**What the task requires:**
Please give the number of lines in the records below that include "size", with no other output.

**The records:**
------------------------------------------------

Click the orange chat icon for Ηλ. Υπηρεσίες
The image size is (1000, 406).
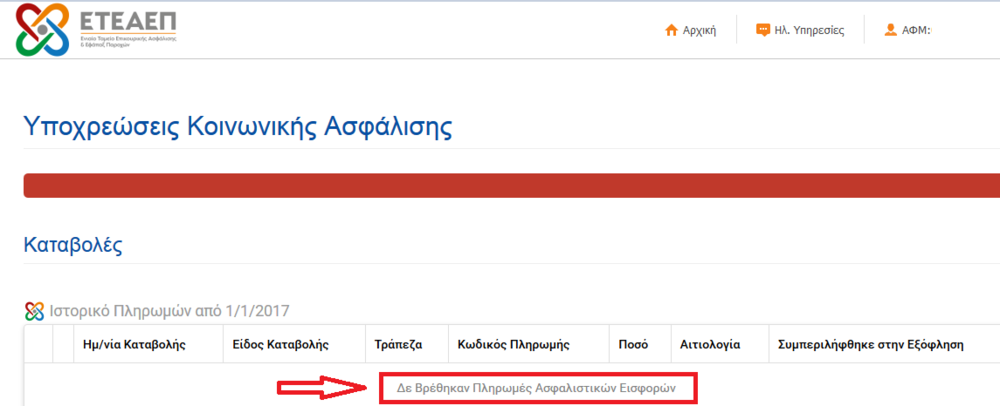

------------------------------------------------

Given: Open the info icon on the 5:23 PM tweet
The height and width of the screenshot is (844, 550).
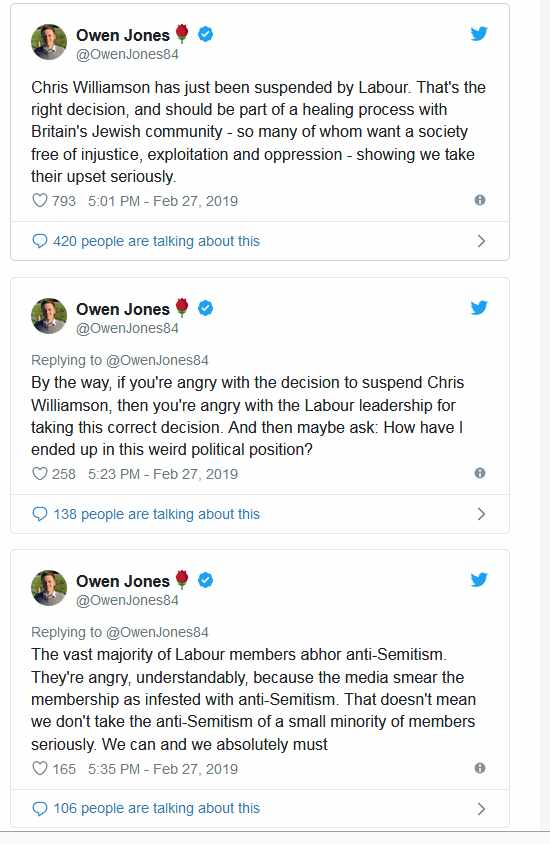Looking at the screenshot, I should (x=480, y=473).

------------------------------------------------

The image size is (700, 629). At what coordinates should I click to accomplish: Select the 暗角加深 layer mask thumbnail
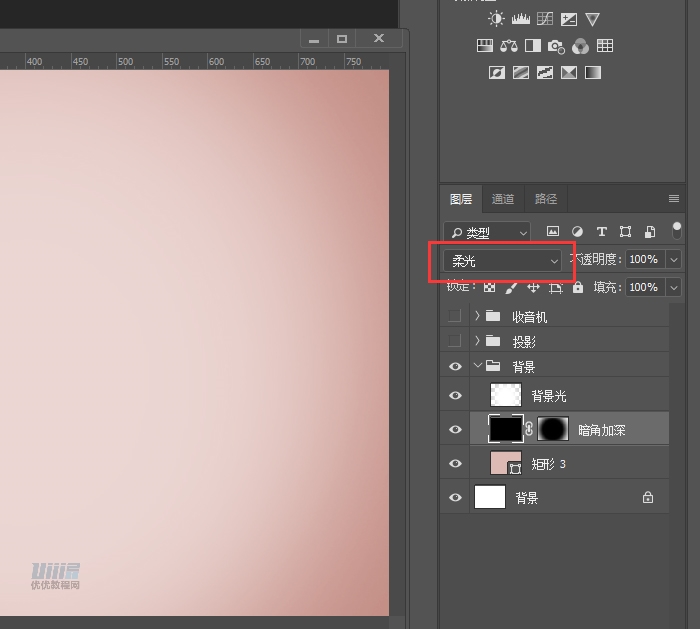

------------------------------------------------

**Your response:**
2